That is precisely what I was going to suggest. Without that pre-heat tube running from the exhaust manifold to the "snout" of the stock air cleaner housing the car will run like crap until completely warmed up. I just replaced the one in my '85 GSL 12A ($13) and it fixed the problem. The old one had torn at the base and the inner liner had caved in on itself, causing cold air to be ingested rather than warm air.

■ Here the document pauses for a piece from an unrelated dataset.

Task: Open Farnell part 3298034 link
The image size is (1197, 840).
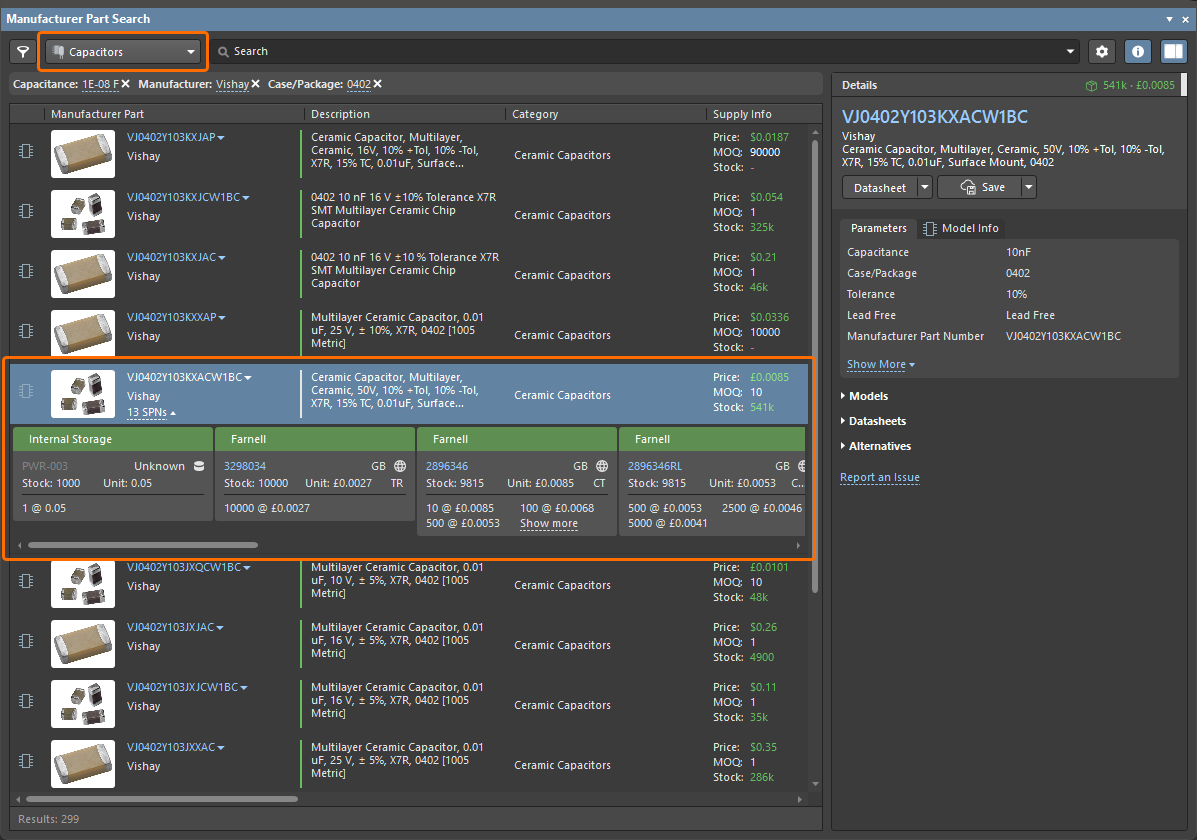Action: coord(244,466)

When the choke is pulled and the pre-heat tube is missing or broken, the car runs rich and idles high, albiet rougher than normal. Once the engine temp gets almost to peak value and the choke retracts the mixure is much leaner. Idle rpm should drop to it's normal 750 or so where it should stay. But instead it drops much faster than normal right through 750 rpm to zero rpm. The problem is even worse when it's also damp outside. But after a few more minutes the temp reaches normal and the car idles fine. WTF is going on?

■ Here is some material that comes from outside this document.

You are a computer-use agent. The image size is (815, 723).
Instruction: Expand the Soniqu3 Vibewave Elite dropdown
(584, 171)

My theory goes something like this:

When ambient temps are below freezing, air is much more dense than normal. This means there is more air by weight than normal, but the weight of incoming fuel remains the same.

This means that the air/fuel mix is even leaner than normal. Too lean in fact. Sure, once the engine is established at idle it stays there. Try it--- instead of letting off the gas abruptly, ease it off and let the revs drop to idle slowly until at idle. Even just after the choke retracts and before max temp is reached it should not stall. This is because the engine is now running rich again at idle due to the idle system which allows fuel to enter downstream of the throttle plate.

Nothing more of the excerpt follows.